▶ Exercise aim: Return each line in the records below that includes "Task".

▶ Data excerpts:
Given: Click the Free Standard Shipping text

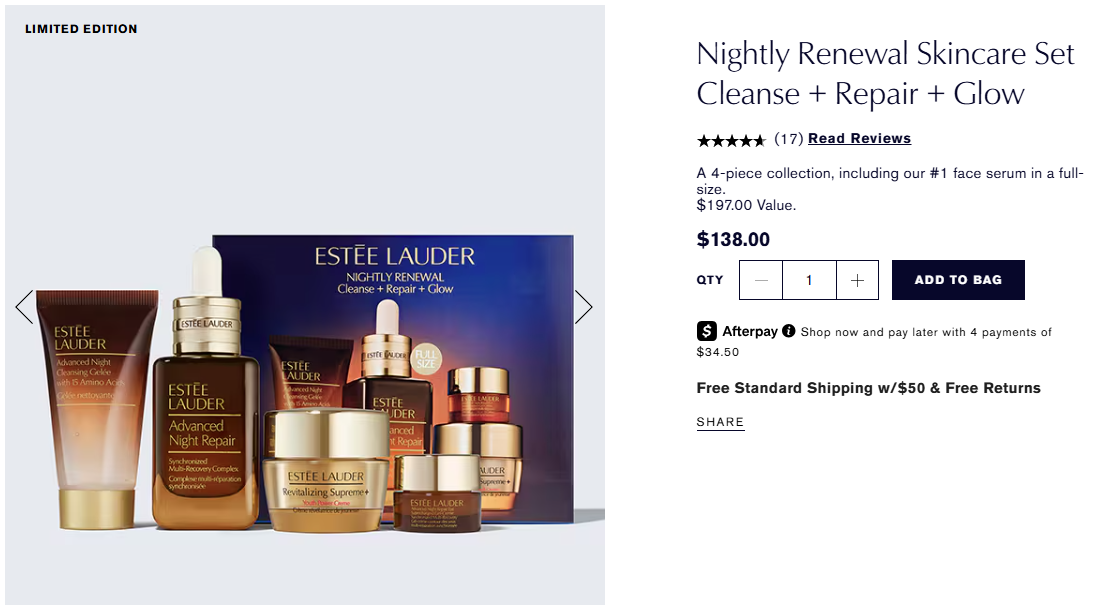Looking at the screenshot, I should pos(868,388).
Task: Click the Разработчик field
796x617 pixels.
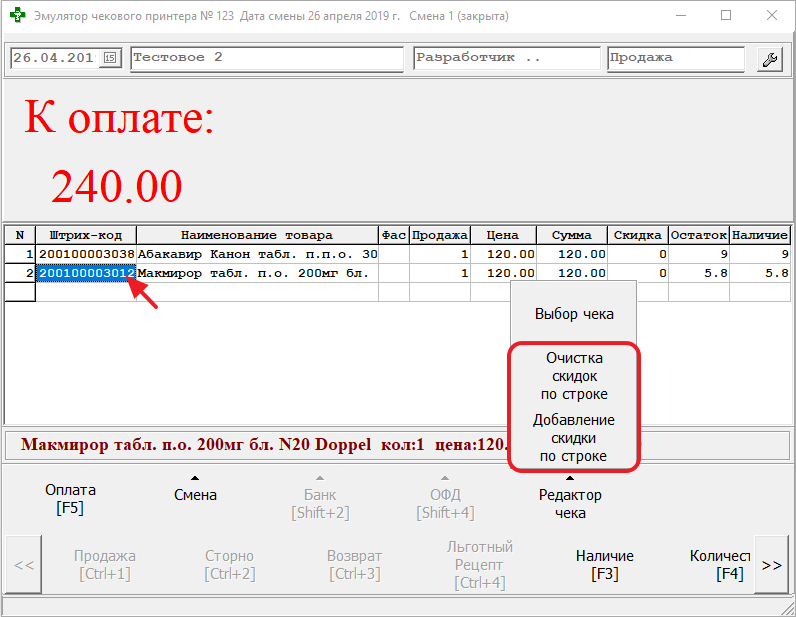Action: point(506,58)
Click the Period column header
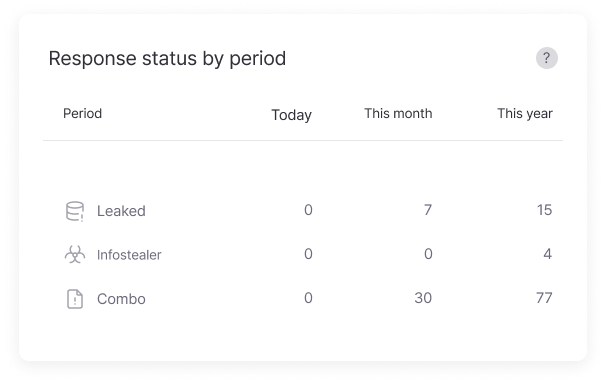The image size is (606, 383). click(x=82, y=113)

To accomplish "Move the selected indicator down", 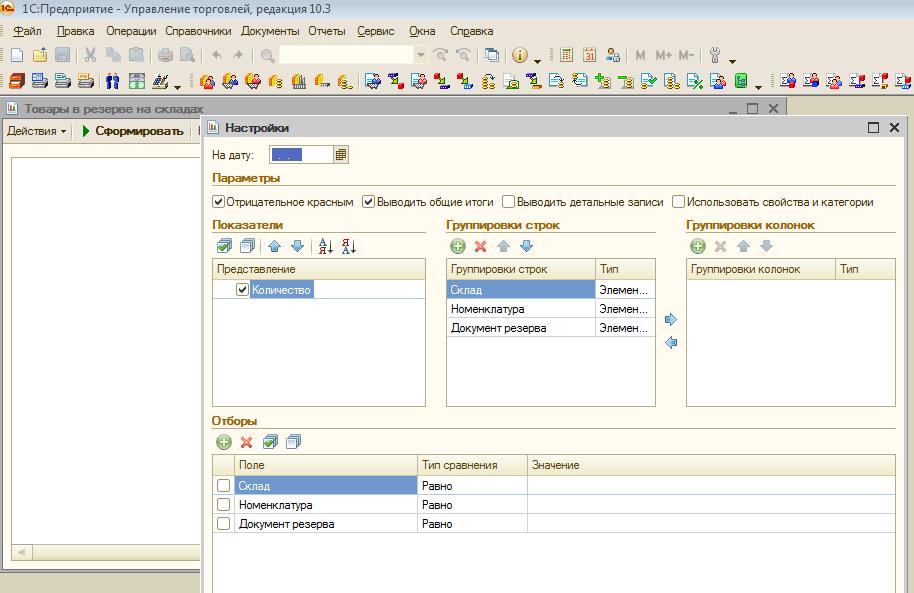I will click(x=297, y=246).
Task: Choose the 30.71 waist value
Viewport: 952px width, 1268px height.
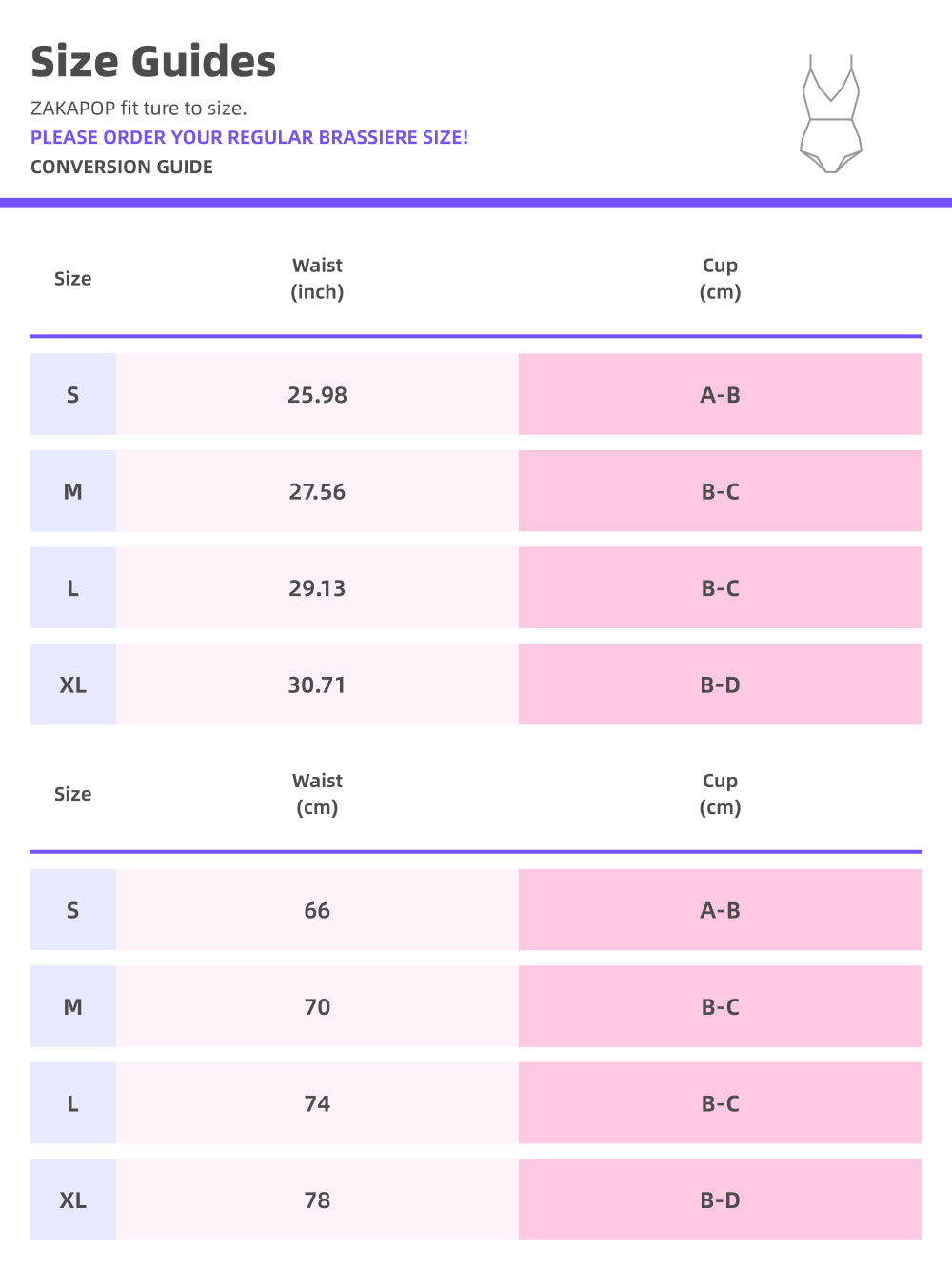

▶ Response area:
Task: Click the Разработчик field
Task: Choose the 30.71 waist value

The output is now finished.